Former MVP Cody Bellinger is headed to the Cubs after being non-tendered by the Dodgers last month.

Mark J. Terrill/AP

SAN DIEGO — Now it’s not just Cubs chairman Tom Ricketts and president of baseball operations Jed Hoyer saying that the Cubs will have financial flexibility this offseason.

Agent Scott Boras chimed in on Tuesday afternoon with one of his infamous puns: “I think the Tom Tom drum is finally beating again.”

Hours later, the Cubs made their first big move of the offseason, agreeing to terms with center fielder Cody Bellinger on a one-year contract worth $17.5 million guaranteed, Sun-Times sources confirmed. The deal includes a second-year option that isn’t expected to be exercised but effectively moves about $5 million to next year’s payroll via a buyout.

“There are certain baseball truisms that I think are true,” president of baseball operations Jed Hoyer said Monday, “like, being strong up the middle really helps.”

Signing Bellinger is the Cubs’ first step to strengthening their roster up the middle of the field. Adding at shortstop and catcher would continue that process. Bellinger happens to be represented by Boras.

“He’s a player probably a lot of teams are surprised is available,” Boras said earlier on Tuesday. “A 27-year-old, MVP-type guy who suffered an injury and is getting his strength back. There’s a lot of teams that are looking at that as a very serious upside.”

Boras said he’d received multiyear offers for Bellinger, but they preferred a one-year deal.

If Bellinger has a bounce-back year with the Cubs, he would hit free agency again next year with more leverage. The Cubs, in turn, get a player who has shown he can be one of the best in MLB. If they can help him get back to what made him successful in his 2019 MVP season, he’ll provide a big boost to their lineup. If not, they still end up with a strong outfielder in a gamble worth taking.

“It is a really good fit,” Cubs manager David Ross said in abstract, while the move has yet to be made official, “from a perspective of, it is great defense, great baserunning, left-handed bat with the potential to have an uptick offensively.”

Bellinger landed on the free-agent market when the Dodgers non-tendered him last month. He won the National League MVP three years ago. But his offensive production has slipped in the years since. He was hampered by injuries in the 2021 season, and his batting average dipped to .165. This past year, he hit .210 with 19 home runs.

“A lot of these things, ultimately, there’s sometimes the chicken or the egg,” general manager Carter Hawkins said. “It’s the health first sometimes, and that can then lead to bad habits at the plate.

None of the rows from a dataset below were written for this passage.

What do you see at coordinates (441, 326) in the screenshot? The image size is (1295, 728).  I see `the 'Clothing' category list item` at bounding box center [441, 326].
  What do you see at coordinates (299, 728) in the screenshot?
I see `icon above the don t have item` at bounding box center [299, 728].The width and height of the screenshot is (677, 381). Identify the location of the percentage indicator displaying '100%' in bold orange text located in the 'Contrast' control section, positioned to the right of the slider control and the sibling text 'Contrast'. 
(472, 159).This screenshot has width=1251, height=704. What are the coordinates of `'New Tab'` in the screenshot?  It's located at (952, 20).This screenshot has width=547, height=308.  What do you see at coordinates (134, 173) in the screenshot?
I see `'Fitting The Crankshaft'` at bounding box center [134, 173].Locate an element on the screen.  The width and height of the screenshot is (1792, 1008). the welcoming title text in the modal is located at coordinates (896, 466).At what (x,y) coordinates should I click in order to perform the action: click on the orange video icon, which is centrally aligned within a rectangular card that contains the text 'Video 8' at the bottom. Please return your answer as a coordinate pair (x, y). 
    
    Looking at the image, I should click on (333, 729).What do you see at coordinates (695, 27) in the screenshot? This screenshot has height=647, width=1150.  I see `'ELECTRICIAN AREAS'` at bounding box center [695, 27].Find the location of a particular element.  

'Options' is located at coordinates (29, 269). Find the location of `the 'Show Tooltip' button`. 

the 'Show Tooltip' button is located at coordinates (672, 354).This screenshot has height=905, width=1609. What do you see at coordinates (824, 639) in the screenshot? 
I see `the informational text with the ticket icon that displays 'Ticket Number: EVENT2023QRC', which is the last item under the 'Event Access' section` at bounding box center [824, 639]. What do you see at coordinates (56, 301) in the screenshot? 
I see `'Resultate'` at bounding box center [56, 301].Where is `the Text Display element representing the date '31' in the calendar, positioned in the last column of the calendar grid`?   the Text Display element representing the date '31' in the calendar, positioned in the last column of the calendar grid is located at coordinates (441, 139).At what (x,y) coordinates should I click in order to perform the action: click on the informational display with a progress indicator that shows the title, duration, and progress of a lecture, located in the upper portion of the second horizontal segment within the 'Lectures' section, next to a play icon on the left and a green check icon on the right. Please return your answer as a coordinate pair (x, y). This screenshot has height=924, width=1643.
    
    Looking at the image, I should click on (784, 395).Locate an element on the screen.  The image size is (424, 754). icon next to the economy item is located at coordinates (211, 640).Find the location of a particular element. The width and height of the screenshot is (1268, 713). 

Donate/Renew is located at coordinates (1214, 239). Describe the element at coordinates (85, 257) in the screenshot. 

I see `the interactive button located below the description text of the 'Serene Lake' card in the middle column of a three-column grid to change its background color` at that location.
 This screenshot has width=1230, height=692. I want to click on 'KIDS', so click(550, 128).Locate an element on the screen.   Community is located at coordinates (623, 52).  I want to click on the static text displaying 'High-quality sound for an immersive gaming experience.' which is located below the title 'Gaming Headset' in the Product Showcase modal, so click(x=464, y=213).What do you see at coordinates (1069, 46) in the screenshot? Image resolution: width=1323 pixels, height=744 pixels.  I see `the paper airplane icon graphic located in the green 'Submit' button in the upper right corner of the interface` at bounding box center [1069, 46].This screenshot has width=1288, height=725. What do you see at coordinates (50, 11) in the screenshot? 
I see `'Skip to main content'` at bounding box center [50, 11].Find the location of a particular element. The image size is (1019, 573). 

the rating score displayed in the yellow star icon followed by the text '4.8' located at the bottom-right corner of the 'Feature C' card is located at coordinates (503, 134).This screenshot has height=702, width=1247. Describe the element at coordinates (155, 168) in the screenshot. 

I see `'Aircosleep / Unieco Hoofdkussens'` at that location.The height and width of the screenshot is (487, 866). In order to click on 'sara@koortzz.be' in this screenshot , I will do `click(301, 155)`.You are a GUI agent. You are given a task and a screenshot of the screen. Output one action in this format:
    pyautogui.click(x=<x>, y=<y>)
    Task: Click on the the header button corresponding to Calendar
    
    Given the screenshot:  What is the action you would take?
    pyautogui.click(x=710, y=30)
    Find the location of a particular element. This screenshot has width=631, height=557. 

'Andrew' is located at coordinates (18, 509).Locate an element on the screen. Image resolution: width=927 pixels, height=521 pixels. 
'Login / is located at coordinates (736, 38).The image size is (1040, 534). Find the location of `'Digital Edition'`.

But sometimes it’s just a mental thing, sometimes just a change of scenery.”

Don’t worry, Cubs fans, the team isn’t close to done yet.

“We’re engaged in a lot of different markets,” Hawkins said. “We don’t have to make all of our deals this week — we have months until the season starts, so not looking to hurry anything up — but it definitely feels like an active market right now.”

All eyes have been on reigning AL MVP Aaron Judge as he weighs his free-agency decision. But for the Cubs, who aren’t in that race, the free-agent shortstop market has the larger implications.

Boras is also the agent for two of the three top free-agent shortstops still available as of Tuesday evening — another position the Cubs have been actively involved in. So, he has a strong vantage point to comment on the movement of the market since the Phillies signed Trea Turner on Monday.

“It’s moving pretty fluidly,” Boras said.